Yesterday, Google announced, via the Google Mobile Blog, a host of updates to Google Maps for its Android operating system, bringing some features up to par with Maps for the iPhone while bringing some all-new features to the table as well. With the iPhone 3G S hitting the pavement Friday and more smartphones and netbooks choosing Android as their OS of choice, a thorough navigation of the new features is in order.
One significant update to Android Maps is the addition of walking and public transit directions, helping pavement-pounders find the shortest possible pedestrian routes while also mapping the most effective routes by buses, trains and subways in more than 250 cities. But Maps for iPhone has included this feature for some time, so it was high time Android Maps leveled the playing field in this respect.
Android tips the scales in its favor, however, with Latitude, Google's real-time friend-finding app that plots other Latitude users' positions via Google Maps. Latitude was already supported on Android and Windows Mobile platforms, but the most recent Android update fixes some bugs, making the process of keeping tabs on everybody all the time slightly less tedious by ensuring that phones signed into Latitude never stop updating their locations. Taking Latitude a step further, the Android update includes an experimental social feature called Updates that allows users to post comments to their Latitude map locales. Latitude is in the works for the iPhone and iPod Touch, but for now Android Maps has the edge over its Apple counterpart.

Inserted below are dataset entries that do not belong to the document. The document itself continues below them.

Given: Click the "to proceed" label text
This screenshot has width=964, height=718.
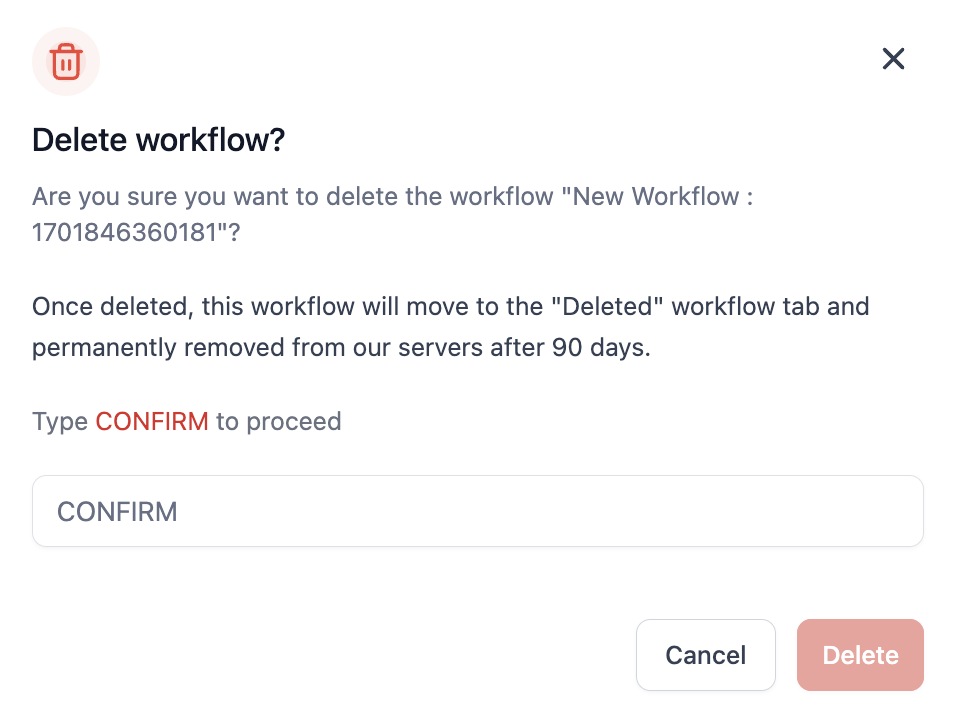Looking at the screenshot, I should (x=279, y=422).
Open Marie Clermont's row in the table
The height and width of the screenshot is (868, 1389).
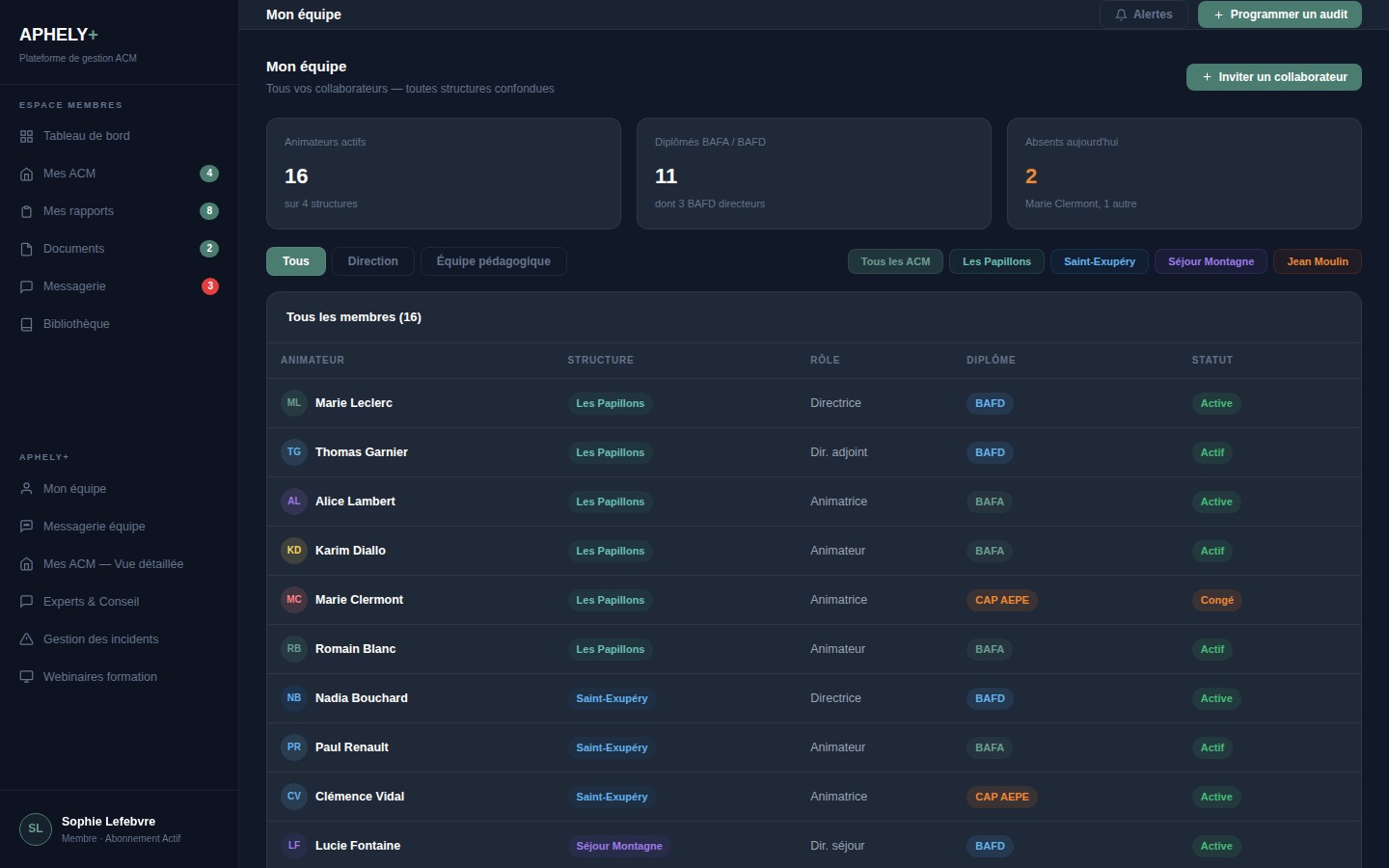pyautogui.click(x=359, y=600)
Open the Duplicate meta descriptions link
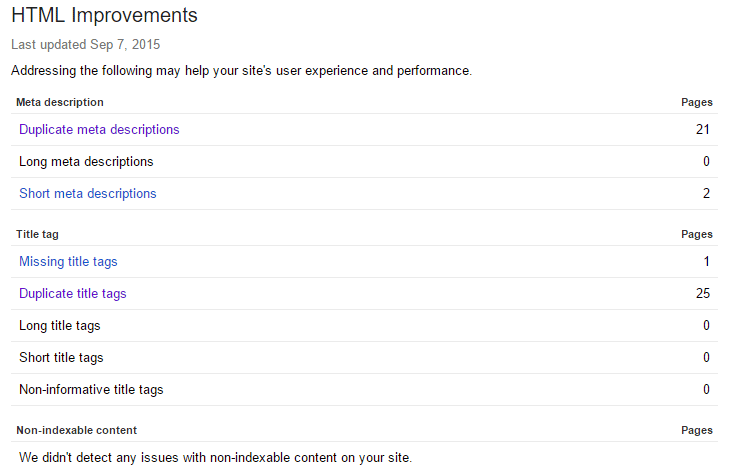 (99, 130)
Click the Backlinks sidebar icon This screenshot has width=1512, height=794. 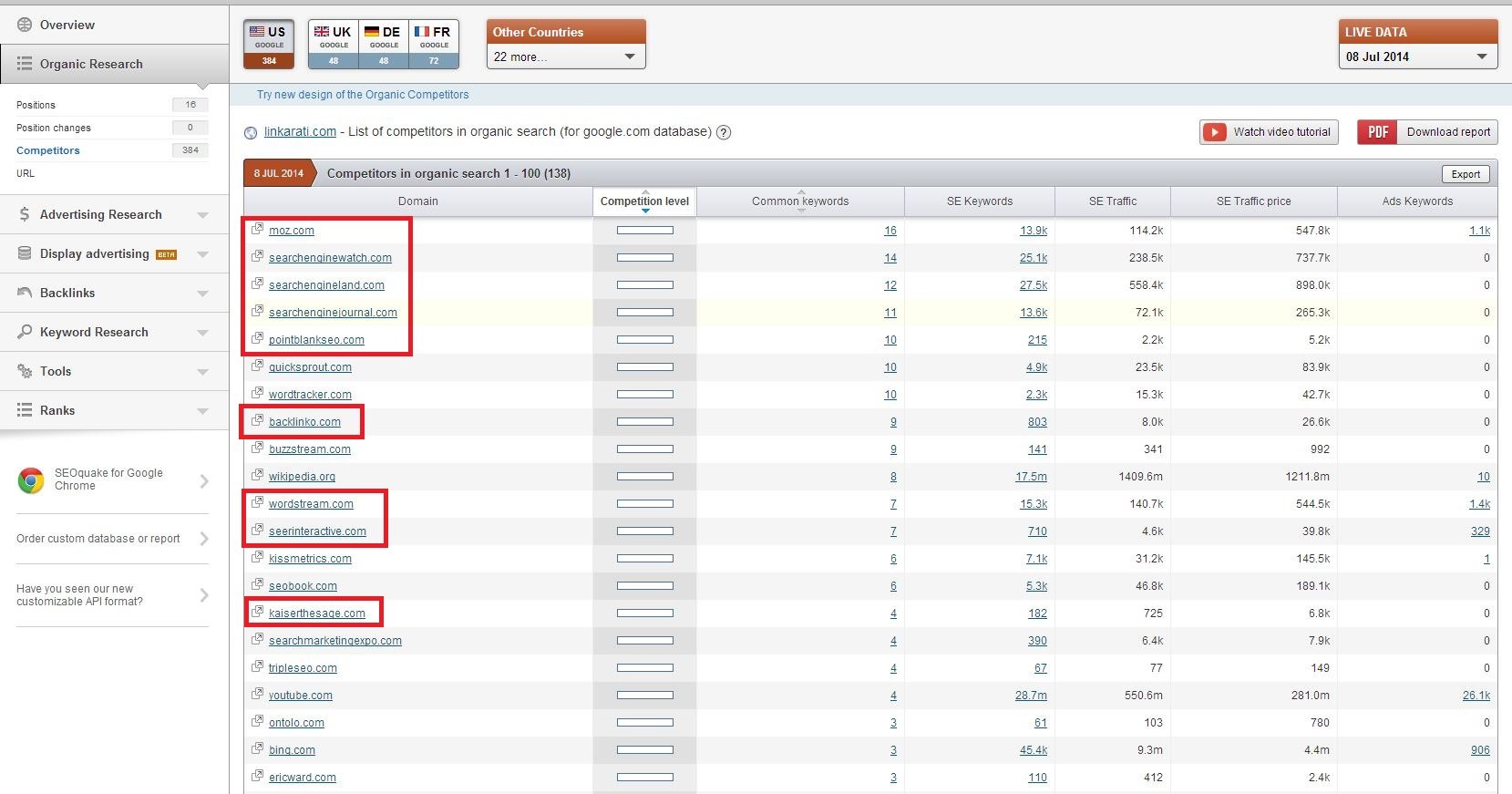click(25, 293)

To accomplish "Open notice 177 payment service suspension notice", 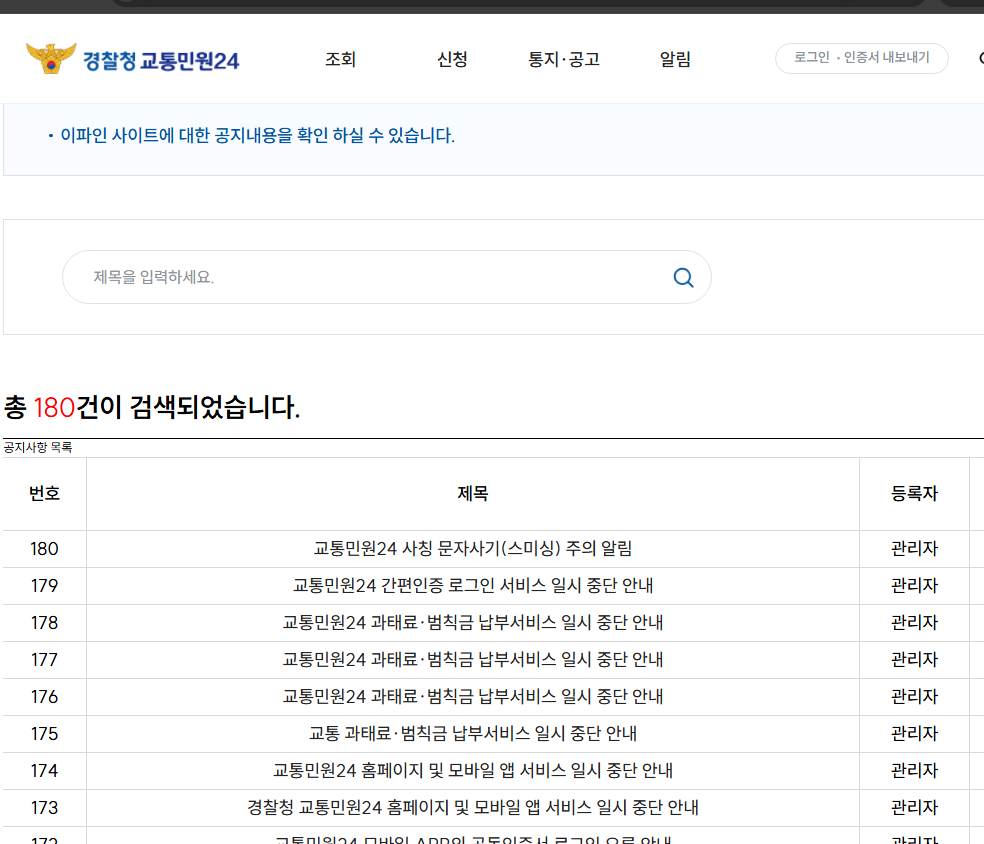I will pos(472,659).
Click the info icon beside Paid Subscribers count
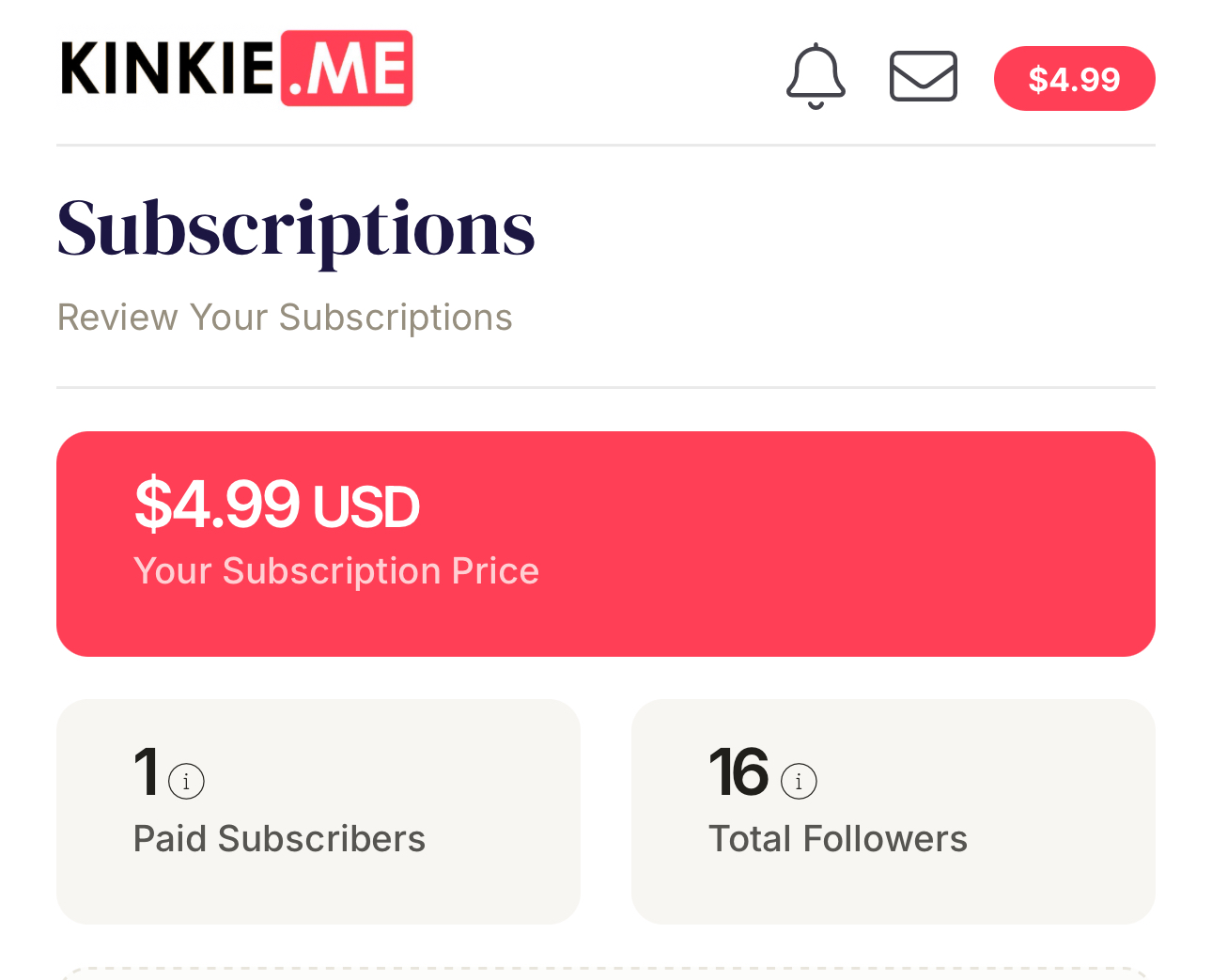This screenshot has height=980, width=1212. 186,781
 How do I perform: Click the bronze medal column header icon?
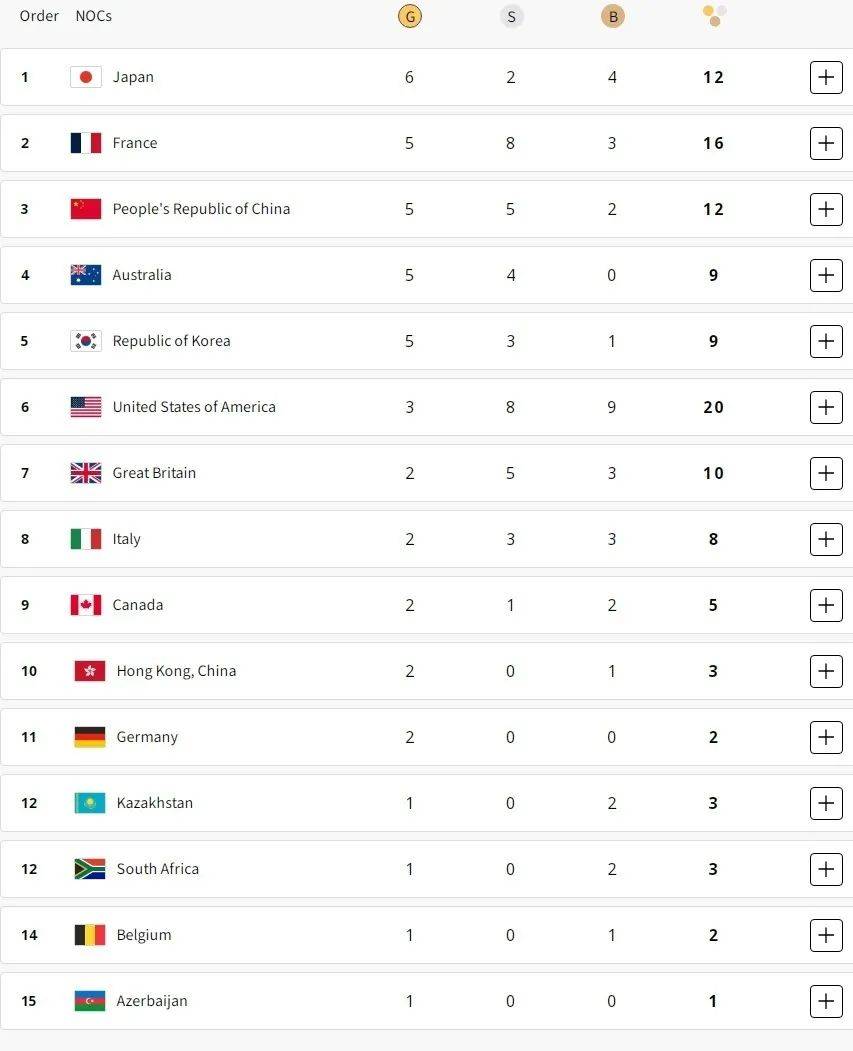(x=612, y=16)
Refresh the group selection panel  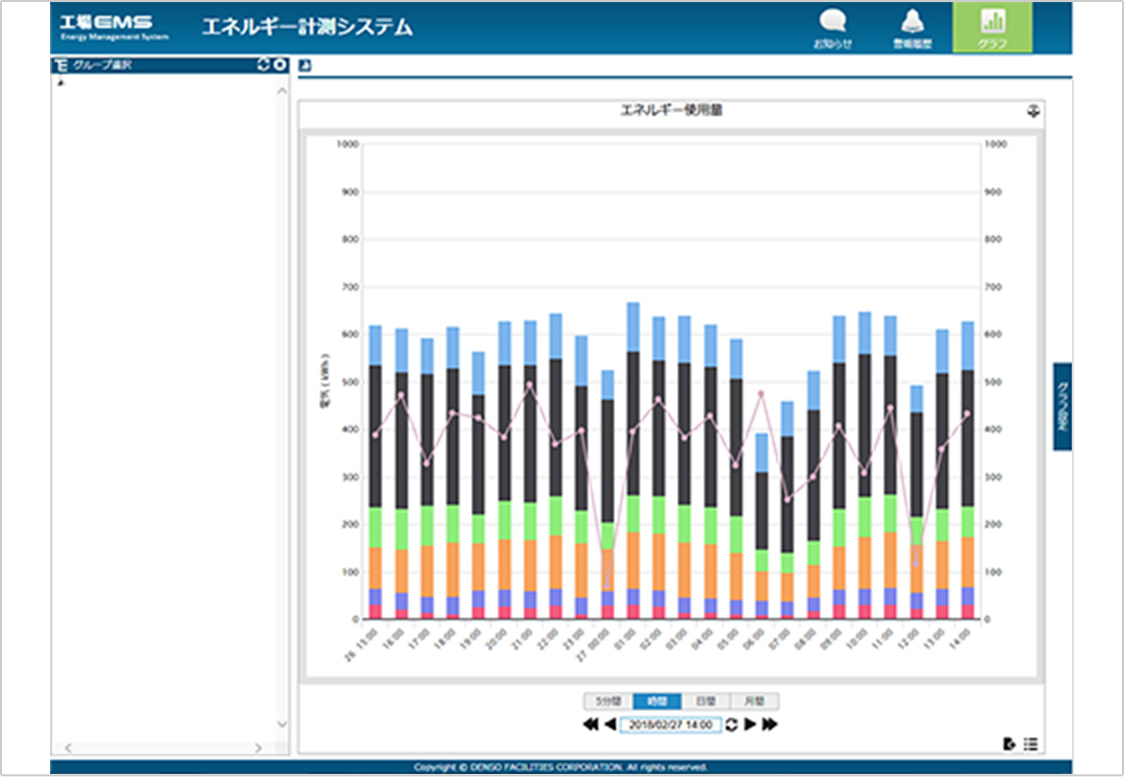tap(264, 65)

The capstone of the Android update is the voice-command feature added to Google Maps. Users can search Maps by simply speaking an address or location into Android-equipped phones, making the cumbersome walk-and-type method of mapping/stumbling a thing of the past. The iPhone 3G S is voice capable—one of its key features is voice-activated calling and iPod controls—but earlier incarnations of the iPhone are not voice-command capable without the aid of third-party apps. Points again go to Android for making Maps, one of the handiest features of the modern smartphone, a bit more efficient to use.
But one aspect of the iPhone 3G S that most other phones cannot touch is the digital compass that is integrated into Maps for iPhone. The newest iPhone will know its orientation in space, and Google Maps will rotate on screen to match the actual direction the phone is facing, vastly simplifying navigation in unfamiliar settings. But Apple was not the first to mount a digital compass in its hardware. The T-Mobile G1, the first Android-powered phone, has a digital compass as well, and future Android-supported phones are sure to follow suit. Using the same technology, Android also supports the SkyMap app, available for free from the Android Market. SkyMap provides a real-time map of constellations and planets, showing you the relevant names and information when pointed at the sky. You can even tell it to search for a celestial body, and it will point you toward where Mars (for example) is at this moment.
The compass gives Apple a slight upper-hand in some respects, because most phones (the G1 notwithstanding) don't have it, and there's not telling when it might become more or less standard. That is, the iPhone 3G S holds a hardware advantage over most cell phones currently on the market. Most of Android's advantages, on the other hand, are software-related; the voice capable iPhone 3G S could support voice commands for Google Maps with the right software update, and Google is already developing Latitude for Apple products. So which Google Maps offering is superior? The answer seems to be Android. But that could certainly change at any moment.